Squid agent introduction-traditional agent and transparent agent (configuration case)

1. Introduction of suqid

1.1 What is squid?
Squid is a high-performance http proxy server and web caching server, which can well implement caching proxy for HTTP and FTP, DNS query, SSL and other applications.

1. The proxy user requests data from the web server and caches it, which can filter traffic to help network security.

2. It can be used as a link in the proxy server chain, forwarding data to superior agents or directly connecting to the Internet.

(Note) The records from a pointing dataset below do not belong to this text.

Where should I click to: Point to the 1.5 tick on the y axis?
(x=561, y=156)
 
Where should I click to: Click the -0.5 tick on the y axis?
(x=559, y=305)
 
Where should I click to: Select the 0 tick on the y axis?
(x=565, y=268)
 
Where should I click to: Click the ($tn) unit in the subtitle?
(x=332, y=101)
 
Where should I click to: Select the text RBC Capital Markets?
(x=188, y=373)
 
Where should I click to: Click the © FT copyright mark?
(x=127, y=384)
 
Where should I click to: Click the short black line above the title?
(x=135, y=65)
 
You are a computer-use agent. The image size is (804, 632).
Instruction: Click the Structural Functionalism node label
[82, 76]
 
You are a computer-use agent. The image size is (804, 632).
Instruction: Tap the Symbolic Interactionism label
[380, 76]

3. It can be used in the local area network to enable the users of the local area network to surf the Internet through a proxy.

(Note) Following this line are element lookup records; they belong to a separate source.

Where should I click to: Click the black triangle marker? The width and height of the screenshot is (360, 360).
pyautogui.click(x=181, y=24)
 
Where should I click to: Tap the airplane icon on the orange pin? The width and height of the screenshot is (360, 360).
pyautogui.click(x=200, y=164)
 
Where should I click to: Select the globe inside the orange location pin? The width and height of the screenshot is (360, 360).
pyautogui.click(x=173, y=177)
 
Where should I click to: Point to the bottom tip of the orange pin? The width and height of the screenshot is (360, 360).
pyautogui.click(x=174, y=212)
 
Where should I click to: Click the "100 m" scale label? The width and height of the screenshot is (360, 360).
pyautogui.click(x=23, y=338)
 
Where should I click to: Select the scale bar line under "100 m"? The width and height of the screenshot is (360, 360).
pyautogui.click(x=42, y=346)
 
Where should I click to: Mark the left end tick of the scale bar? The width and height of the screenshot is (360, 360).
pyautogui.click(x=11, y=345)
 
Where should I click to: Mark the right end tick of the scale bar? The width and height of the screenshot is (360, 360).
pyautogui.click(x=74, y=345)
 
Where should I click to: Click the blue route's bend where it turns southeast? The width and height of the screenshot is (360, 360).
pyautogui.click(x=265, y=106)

4. Data can be cached in memory, and the results of DNS queries are also cached. Non-modular DNS queries are also supported, and failed requests can be cached passively.

5. Squid supports SSL and ACL access control.

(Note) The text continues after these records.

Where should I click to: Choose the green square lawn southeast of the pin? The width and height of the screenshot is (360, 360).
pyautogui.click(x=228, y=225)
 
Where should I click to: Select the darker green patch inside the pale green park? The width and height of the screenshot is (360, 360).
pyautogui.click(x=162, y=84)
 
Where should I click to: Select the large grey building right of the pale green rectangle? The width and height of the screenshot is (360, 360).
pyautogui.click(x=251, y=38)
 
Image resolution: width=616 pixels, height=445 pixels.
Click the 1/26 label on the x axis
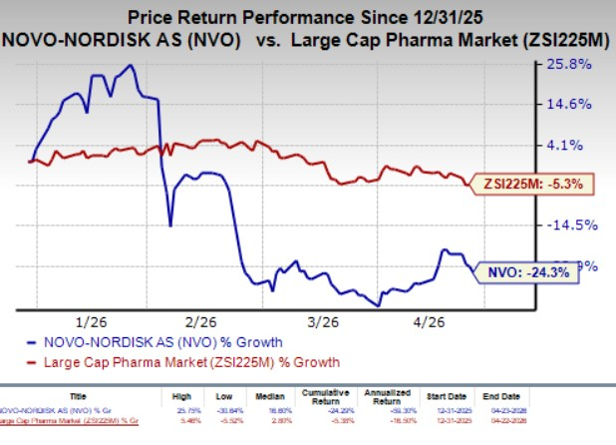tap(91, 322)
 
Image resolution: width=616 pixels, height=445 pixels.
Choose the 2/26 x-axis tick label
tap(201, 322)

The working mechanism of the Web proxy
caches web page objects to reduce repeated requests

Introduction to Alibaba Cloud Content Delivery Network (CDN)

1.2 Advantages of Squid
1. Improve client access speed.
2. Conceal the ip address of the internal host.
3. Simple deployment and access control can be achieved.
1.3. The role of squid
1. Proxy Internet access (traditional proxy, transparent proxy)
2. Acceleration of website static page caching (reverse proxy)

Two, Squid's proxy type

1. The traditional proxy is also called the forward proxy, which is suitable for the Internet and the server must be clearly specified.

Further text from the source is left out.